Markdown Lazy Links in Python

One of the things I am most excited about in Engineer 0.5.0 is the new support for Markdown Lazy Links. My implementation is actually a bit richer than Brett Terpstra’s original sample, though it’s not quite as elegant as the original either. In particular, Engineer’s implementation allows you to add lazy links to posts that already have numeric reference links. Also, you can optionally have Engineer transform the lazy links into numeric links during a build. This can come in handy if you anticipate doing a lot of reorganizing of the post content at some point, and want to make sure links don’t break.
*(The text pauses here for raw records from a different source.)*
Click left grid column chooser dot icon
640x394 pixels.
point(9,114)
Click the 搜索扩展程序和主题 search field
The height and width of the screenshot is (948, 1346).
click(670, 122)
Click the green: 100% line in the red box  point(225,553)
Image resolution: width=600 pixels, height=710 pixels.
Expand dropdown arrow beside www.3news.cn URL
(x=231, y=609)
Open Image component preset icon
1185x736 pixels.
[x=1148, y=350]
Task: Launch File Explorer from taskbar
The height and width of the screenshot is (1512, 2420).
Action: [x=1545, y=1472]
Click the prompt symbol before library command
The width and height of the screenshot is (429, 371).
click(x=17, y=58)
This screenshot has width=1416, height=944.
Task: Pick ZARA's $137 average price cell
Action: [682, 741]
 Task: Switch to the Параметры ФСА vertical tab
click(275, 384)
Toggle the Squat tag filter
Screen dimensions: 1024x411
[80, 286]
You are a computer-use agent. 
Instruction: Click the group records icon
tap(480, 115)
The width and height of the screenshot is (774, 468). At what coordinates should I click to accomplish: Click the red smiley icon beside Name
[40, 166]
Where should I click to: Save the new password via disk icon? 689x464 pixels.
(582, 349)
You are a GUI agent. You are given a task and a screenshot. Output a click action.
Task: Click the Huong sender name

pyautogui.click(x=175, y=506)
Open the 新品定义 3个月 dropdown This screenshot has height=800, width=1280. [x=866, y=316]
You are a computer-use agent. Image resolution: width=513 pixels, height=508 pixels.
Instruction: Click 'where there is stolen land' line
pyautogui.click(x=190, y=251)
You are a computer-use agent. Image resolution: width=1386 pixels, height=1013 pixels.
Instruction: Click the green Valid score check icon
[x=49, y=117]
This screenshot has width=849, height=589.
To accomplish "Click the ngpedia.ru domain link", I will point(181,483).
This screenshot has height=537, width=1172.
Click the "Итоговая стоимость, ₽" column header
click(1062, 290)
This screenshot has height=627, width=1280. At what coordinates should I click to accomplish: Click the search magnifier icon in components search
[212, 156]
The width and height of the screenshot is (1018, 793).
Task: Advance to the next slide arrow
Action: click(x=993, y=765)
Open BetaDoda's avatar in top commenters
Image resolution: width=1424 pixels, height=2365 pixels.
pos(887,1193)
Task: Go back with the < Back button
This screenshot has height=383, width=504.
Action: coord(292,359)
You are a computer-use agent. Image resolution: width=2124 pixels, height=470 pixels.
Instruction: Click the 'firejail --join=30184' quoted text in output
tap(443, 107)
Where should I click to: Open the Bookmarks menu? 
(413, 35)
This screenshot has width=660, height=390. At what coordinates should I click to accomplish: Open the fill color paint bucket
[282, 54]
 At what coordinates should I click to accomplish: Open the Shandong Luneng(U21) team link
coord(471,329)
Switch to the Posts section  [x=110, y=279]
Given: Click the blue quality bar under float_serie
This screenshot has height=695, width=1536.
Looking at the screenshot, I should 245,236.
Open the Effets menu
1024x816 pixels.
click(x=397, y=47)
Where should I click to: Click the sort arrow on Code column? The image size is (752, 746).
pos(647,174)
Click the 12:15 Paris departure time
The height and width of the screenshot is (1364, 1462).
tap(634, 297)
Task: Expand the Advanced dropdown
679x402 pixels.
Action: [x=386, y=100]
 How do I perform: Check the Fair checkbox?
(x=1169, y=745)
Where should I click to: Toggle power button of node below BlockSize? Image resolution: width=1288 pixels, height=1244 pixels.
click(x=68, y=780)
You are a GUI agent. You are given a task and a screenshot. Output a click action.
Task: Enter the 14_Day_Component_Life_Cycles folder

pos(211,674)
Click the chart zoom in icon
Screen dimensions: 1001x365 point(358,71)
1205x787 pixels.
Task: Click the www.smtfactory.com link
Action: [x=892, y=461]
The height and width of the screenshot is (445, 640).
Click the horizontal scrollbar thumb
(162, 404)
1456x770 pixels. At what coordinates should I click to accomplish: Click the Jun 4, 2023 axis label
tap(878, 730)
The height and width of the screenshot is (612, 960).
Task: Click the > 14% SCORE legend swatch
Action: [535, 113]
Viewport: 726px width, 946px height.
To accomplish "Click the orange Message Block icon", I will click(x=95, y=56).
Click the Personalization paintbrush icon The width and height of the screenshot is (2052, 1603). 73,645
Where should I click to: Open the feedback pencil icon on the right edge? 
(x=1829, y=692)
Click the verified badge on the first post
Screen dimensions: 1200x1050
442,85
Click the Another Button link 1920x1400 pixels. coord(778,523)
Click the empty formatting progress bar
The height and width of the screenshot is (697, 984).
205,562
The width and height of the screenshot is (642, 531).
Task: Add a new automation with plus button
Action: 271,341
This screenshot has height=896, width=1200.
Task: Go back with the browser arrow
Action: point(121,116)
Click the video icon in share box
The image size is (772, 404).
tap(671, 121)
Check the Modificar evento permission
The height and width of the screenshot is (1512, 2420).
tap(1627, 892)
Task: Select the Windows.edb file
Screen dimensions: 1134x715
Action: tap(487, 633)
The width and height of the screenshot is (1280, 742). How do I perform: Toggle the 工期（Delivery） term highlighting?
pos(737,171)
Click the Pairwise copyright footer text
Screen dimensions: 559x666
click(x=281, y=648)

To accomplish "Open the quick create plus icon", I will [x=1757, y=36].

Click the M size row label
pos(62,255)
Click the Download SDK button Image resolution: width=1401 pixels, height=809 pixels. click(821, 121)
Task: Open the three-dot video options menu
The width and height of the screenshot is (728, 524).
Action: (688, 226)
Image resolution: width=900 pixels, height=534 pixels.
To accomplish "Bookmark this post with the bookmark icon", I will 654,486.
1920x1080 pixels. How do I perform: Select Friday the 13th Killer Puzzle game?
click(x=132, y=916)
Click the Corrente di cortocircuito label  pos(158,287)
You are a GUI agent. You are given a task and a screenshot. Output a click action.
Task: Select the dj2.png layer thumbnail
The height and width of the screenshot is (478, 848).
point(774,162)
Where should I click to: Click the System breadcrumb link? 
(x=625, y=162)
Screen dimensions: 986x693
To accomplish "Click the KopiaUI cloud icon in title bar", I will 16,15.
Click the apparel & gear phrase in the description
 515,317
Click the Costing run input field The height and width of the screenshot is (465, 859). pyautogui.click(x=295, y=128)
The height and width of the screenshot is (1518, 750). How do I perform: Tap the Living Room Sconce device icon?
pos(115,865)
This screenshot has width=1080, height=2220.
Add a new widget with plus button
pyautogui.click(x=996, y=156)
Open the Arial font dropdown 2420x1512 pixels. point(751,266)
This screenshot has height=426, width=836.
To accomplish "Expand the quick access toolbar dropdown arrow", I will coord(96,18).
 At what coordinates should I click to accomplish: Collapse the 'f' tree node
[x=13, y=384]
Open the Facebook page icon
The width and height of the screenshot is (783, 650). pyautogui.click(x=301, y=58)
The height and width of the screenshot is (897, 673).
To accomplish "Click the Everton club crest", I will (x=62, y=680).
It took some time to unpack Brett’s elegant regular expression into the Python form, mostly because Ruby is very foreign to me, and its regex engine has some default behaviors that differ from Python’s. In particular, it took some time to figure out exactly what flags to pass in so that things behaved appropriately. I’m still not sure I got it completely right, though my unit tests seem to pass and I’ve been using the plugin for some time so I think it’s stable.

I chose to use the VERBOSE regular expression form so it’s clearer how the expression works. Hopefully that will save someone some time if they’re looking to port the thing to some other regular expression language. You can find the source in the GitHub repository, but I’m pasting the relevant class below as well. Note that this is an Engineer PostProcessor plugin, so some of the code is simply scaffolding for the plugin system. If you find a bug, please let me know, or even better, file an issue on GitHub.

class LazyMarkdownLinksPlugin(PostProcessor):
    # Inspired by Brett Terpstra:
    # http://brettterpstra.com/2013/10/19/lazy-markdown-reference-links/
    _link_regex = re.compile(r'''
        (           # Start group 1, which is the actual link text
            \[          # Match a literal [
            [^\]]+      # Match anything except a literal ] - this will be the link text itself
            \]          # Match a literal ]
            \s*         # Any whitespace (including newlines)
            \[          # Match the opening bracket of the lazy link marker
        )           # End group 1
        \*          # Literal * - this is the lazy link marker
        (           # Start group 2, which is everything after the lazy link marker
            \]          # Literal ]
            .*?^        # Non-greedy match of anything up to a new line
            \[          # Literal [
        )           # End Group 2
        \*\]:       # Match a literal *]: - the lazy link URL definition follows this
        ''', re.MULTILINE | re.DOTALL | re.UNICODE | re.VERBOSE)

    _counter_regex = re.compile(r'\[(\d+)\]:', re.UNICODE)
    _counter = 0

    @classmethod
    def _replace(cls, match):
        cls._counter += 1
        sub_str = '%s%s%s%s]:' % (match.group(1), cls._counter, match.group(2), cls._counter)
        return sub_str

    @staticmethod
    def get_max_link_number(post):
        all_values = set([int(i) for i in LazyMarkdownLinksPlugin._counter_regex.findall(post)])
        return max(all_values) if all_values else 0

    @classmethod
    def preprocess(cls, post, metadata):
        from engineer.conf import settings

        logger = cls.get_logger()
        content = post.content_preprocessed
        cls._counter = cls.get_max_link_number(content)

        # This while loop ensures we handle overlapping matches
        while cls._link_regex.search(content):
            content = cls._link_regex.sub(cls._replace, content)
        post.content_preprocessed = content
        if getattr(settings, 'LAZY_LINKS_PERSIST', False):
            if not post.set_finalized_content(content, cls):
                logger.warning("Failed to persist lazy links.")
return post, metadata